Window and confidence band
The header carries two facts: the date window covered, and a confidence band. The window is always the previous full week in your local timezone. The confidence band is one of strong, moderate, directional, or insufficient.
A directional or insufficient band means the report is reading too few reliable minutes to call patterns hard. Treat those weeks as context, not as conclusions. Strong and moderate weeks earn a recommendation worth acting on.
Best block, riskiest hour, top driver
Three tiles sit near the top of every report. They are the three numbers worth remembering for the week.
Best block is the session-length bucket where your fatigue stayed lowest and productive density stayed highest. For most people this lands at 15-30 minutes; some users hold strong through 30-45.
Riskiest hour is the hour-of-day where fatigue burden was highest. Midday and late afternoon are the most common; pre-lunch sometimes shows up if you start the day late.
Top driver is the single signal Sarenica believes most explains the week. It might be session-duration shift, posture burden, eye strain, or recovery context. It is the answer to "if I had to fix one thing".
Hour-by-hour fatigue and the high-strain band
Below the tiles is a chart of average fatigue across the hours you tracked, with a shaded band marking the high-strain zone. The point of the band is not to alarm you, it is to give the eye an anchor.
Spikes that touch the band are the hours your weekly recommendation will tend to push you away from. A clean run of bars below the band is a quiet good week, even if no single hour is impressive.
What to notice — the findings list
Below the chart is a short bulleted list of findings. These are the report's own interpretation: usually two to four short sentences calling out the strongest patterns it saw.
They are written conservatively. You will see "associated with" or "tracked alongside" rather than "caused". That is intentional. The signals support correlation cleanly; causation needs an experiment.
Change attribution: what shifted, not what caused
If you have at least one prior weekly report saved, the report adds a change-attribution section. It compares this week against last week and names the most likely contributor to any metric shift.

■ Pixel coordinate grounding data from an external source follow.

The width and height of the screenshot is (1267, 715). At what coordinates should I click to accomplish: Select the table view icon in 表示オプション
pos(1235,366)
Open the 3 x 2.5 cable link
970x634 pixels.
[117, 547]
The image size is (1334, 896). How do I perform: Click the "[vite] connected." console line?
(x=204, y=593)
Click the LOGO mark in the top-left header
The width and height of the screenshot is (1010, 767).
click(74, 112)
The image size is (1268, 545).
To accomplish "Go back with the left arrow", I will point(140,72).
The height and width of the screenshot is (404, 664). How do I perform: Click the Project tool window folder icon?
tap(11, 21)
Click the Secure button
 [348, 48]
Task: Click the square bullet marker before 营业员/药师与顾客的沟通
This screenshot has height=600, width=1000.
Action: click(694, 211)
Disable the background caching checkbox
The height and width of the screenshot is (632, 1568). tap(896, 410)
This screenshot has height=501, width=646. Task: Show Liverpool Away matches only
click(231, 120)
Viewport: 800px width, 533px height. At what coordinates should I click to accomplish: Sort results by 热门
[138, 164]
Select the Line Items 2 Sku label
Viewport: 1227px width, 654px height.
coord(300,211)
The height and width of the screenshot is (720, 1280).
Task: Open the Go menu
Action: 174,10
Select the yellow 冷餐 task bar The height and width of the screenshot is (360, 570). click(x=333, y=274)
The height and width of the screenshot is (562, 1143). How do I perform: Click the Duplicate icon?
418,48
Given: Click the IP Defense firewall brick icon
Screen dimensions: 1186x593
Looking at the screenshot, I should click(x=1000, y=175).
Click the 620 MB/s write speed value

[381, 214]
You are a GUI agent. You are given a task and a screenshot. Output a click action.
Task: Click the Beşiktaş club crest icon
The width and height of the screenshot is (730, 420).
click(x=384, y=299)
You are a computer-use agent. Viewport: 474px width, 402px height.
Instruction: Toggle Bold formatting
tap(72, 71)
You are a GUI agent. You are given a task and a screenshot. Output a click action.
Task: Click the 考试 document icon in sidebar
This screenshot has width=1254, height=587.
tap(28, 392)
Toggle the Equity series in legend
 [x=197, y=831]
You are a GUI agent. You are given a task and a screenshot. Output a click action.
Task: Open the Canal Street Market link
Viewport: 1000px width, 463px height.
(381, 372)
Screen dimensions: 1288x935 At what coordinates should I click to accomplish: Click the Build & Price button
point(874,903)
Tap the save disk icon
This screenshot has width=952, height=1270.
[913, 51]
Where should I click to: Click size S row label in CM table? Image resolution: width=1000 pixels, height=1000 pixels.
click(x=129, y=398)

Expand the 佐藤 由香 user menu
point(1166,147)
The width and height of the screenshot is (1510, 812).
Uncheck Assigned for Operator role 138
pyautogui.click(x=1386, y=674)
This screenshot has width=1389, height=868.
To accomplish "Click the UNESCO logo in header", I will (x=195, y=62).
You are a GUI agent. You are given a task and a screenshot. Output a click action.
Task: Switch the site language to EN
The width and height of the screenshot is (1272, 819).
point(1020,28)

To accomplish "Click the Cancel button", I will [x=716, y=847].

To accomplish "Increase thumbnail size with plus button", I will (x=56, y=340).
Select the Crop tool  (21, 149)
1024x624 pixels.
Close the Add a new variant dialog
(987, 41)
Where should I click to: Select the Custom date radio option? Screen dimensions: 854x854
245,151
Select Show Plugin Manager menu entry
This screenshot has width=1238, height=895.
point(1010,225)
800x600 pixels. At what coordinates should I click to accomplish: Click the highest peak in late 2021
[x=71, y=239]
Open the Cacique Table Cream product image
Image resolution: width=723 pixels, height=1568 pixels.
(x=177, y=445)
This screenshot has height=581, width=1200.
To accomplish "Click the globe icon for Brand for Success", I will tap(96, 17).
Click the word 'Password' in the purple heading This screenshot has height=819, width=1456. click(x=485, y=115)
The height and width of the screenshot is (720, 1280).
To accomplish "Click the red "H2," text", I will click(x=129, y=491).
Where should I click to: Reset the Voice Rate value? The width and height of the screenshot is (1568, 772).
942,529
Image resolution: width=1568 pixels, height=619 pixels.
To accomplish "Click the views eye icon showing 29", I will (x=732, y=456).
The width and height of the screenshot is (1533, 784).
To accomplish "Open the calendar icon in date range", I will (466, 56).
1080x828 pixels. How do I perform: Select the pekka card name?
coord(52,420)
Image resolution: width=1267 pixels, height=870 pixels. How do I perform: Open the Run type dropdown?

A typical entry reads like "session duration shift, directional: 30-45 minute blocks rose from 22% to 48% of sessions; fatigue rose 0.18 in those buckets". It will not claim causation. It will name the magnitude, the direction, and the confidence.
Confidence escalates only when at least two metrics agree on the direction of the shift. An explicit experiment label can promote a finding to "confirmed", but for normal weekly reads, "directional" or "probable" is the honest top end.
One decision for next week
The footer of every report ends with a recommended verification — usually one concrete change to try for the next week, framed as an experiment.
That is what the report is really for. Not a feeling, not a score, not a dashboard. One decision, applied for a week, then read back against next Monday's report. That is how the system gets sharper over time, and it is how you do.